En rentrant dans le détail des impositions, il s’avère que l’augmentation concerne essentiellement les impôts ménages. En effet, ceux-ci contribuent pour 72,72 % à l’augmentation globale alors qu’ils représentent 62,2 % du produit de la fiscalité directe locale. Au sein de cet ensemble, la cause principale de l’augmentation provient de la taxe sur le foncier bâti. Il y a d’abord une explication technique à cet élément. Cet impôt est perçu d’une part au niveau départemental, et d’autre part, au niveau local. Il constitue en outre, le seul élément de fiscalité directe locale sur lequel les départements conservent un pouvoir de fixation des taux. Elle constitue, ainsi, un levier fiscal de choix pour les collectivités territoriales.

Le produit de la taxe d'habitation est en léger recul entre 2015 et 2016. Il résulte du rétablissement de l'exonération pour les personnes modestes. Elle a abouti à une diminution nette des bases de 456 millions d'euros.

Les impôts économiques, c'est-à-dire la contribution foncière des entreprises, la contribution sur la valeur ajoutée des entreprises, les impositions forfaitaires des entreprises de réseaux et la taxe sur les surfaces commerciales, ont progressé moins rapidement en 2016 qu'en 2015 (1,8 % après 4,1 %). Les bases de CVAE ont connu une dynamique plus faible qu'en 2015 (1,4 % après 4,5 %). Le point central pour la gestion locale concerne la CFE. Cette contribution demeure le seul impôt économique sur lequel les collectivités conservent un pouvoir de taux. Le produit a augmenté de 2,9 % entre 2015 et 2016 dont 2,2 % au titre de la dynamique des bases et 0,7 % au titre des taux. Il convient de relever une forte baisse du produit pour les communes, -12,1 %. La proportion de communes faisant partie d'un EPCI en FPU étant en constante augmentation, celles-ci ne perçoivent plus cet impôt.

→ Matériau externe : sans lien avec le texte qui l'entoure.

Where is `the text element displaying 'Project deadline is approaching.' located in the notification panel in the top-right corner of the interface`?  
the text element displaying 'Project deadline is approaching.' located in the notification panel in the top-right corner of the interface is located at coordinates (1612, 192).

La Direction générale des collectivités territoriales ne manque pas de faire un parallèle entre ces augmentations de la fiscalité locale et les baisses de dotation. Concernant le secteur communal, elle relève que si la diminution moyenne de la DGF est de 29 € par habitant, certaines communes ont connu une baisse de plus de 45 €/habitant alors que pour d’autres, elle est restée stable ou elle a augmenté. Or, les communes les plus durement touchées par la baisse de la DGF ont augmenté, entre 2015 et 2016, le taux de la taxe sur le foncier bâti de 0,58 point en moyenne et de 0,30 point pour la taxe d’habitation. À l’opposé, les communes qui ont connu une augmentation de la DGF n’ont augmenté la TFB que de 0,16 point et la TH de 0,14 point.

Cette constatation sous-tendrait que les collectivités auraient souhaité conserver un train de vie dispendieux en usant de leviers fiscaux. En premier lieu, il convient de rappeler qu'il existe un lien entre la taille des communes et leurs revenus fiscaux. Le produit des taxes ménages passe de 408 € par habitant pour les communes de moins de 200 habitants à 752 € par habitant pour les communes de plus de 100 000 habitants. Les bases d'imposition progressent avec la taille de la commune ainsi que les taux. Concrètement, ces grandes collectivités ont, bien souvent, financé des équipements publics, des services à la population et assumer des charges de centralité. Ces collectivités ne peuvent pas, dès lors, être en capacité de faire face à des baisses significatives de leurs dotations en supprimant sur une courte période des services publics. Ainsi, le levier fiscal demeure le seul moyen de financer ces charges.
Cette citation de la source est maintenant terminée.